• **Work task**
Leaving out the pictures, copy each record below exactly.

• **Dataset entries**
══════

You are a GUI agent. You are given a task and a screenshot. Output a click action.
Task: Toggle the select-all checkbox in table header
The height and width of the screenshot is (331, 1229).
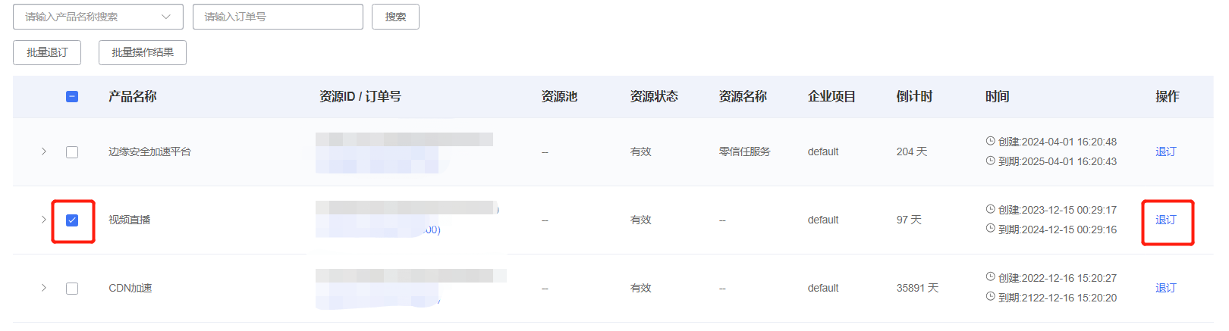coord(72,96)
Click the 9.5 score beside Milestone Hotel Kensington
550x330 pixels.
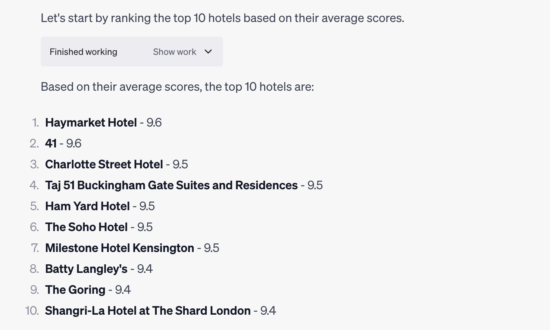pyautogui.click(x=212, y=248)
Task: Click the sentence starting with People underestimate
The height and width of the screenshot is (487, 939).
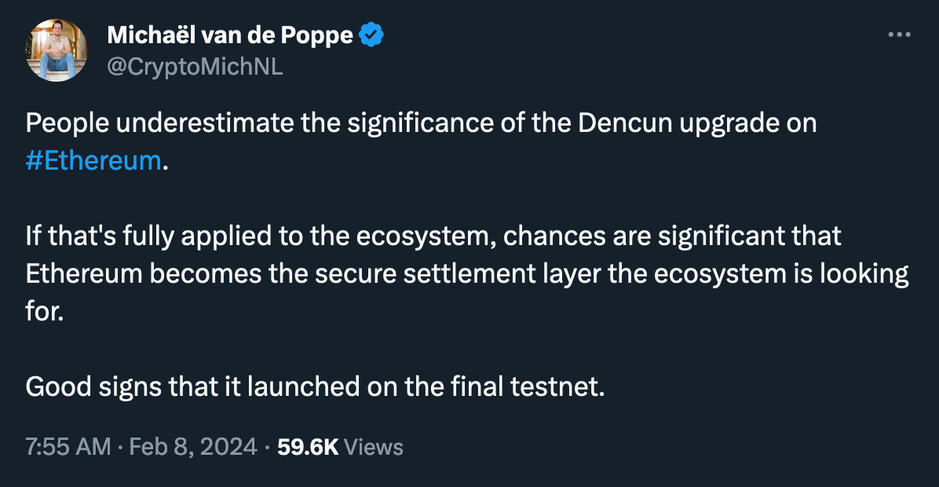Action: coord(421,142)
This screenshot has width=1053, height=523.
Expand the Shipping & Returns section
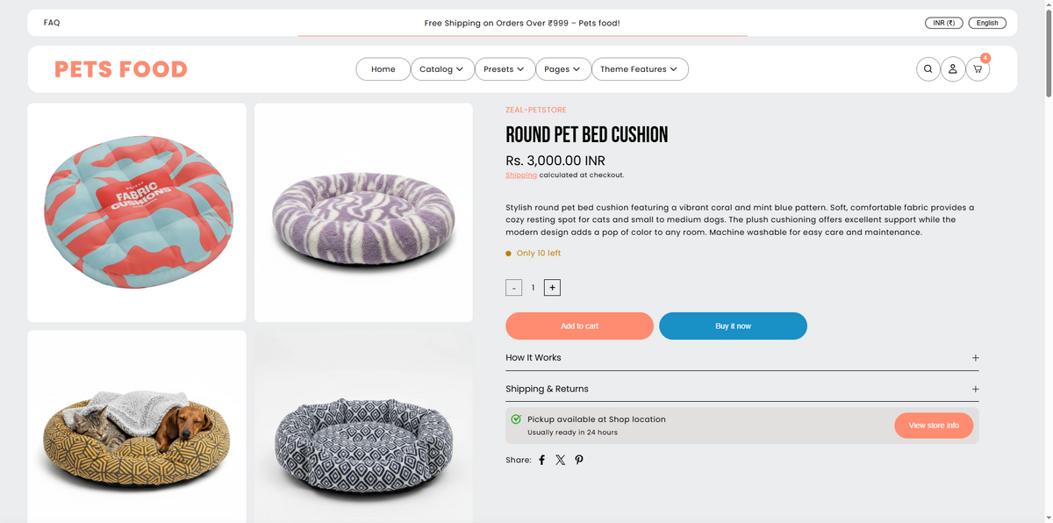click(741, 389)
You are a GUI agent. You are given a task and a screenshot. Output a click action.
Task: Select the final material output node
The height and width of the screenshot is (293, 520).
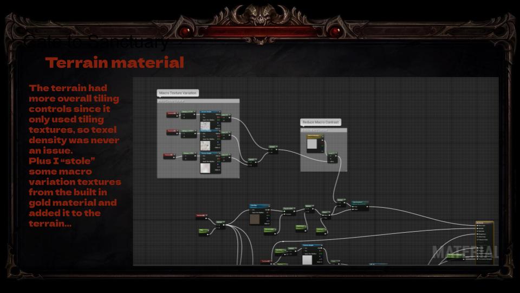click(x=485, y=233)
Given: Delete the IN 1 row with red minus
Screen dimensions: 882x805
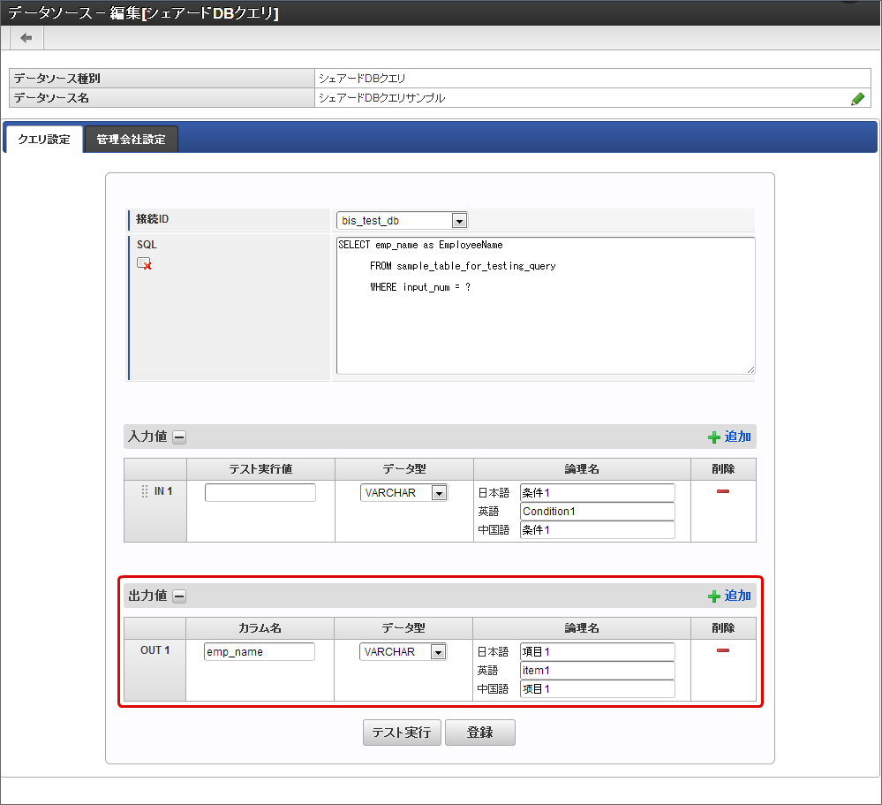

══════

• **Your solution**
You are a GUI agent. You are given a task and a screenshot. Output a click action.
Task: Toggle the select-all checkbox in table header
The height and width of the screenshot is (331, 1229).
coord(72,96)
Click the 9.5 score beside Milestone Hotel Kensington
550x330 pixels.
pyautogui.click(x=212, y=248)
Task: Click the sentence starting with People underestimate
The height and width of the screenshot is (487, 939).
Action: coord(421,142)
This screenshot has width=1053, height=523.
Expand the Shipping & Returns section
click(741, 389)
You are a GUI agent. You are given a task and a screenshot. Output a click action.
Task: Select the final material output node
The height and width of the screenshot is (293, 520).
click(x=485, y=233)
Given: Delete the IN 1 row with red minus
Screen dimensions: 882x805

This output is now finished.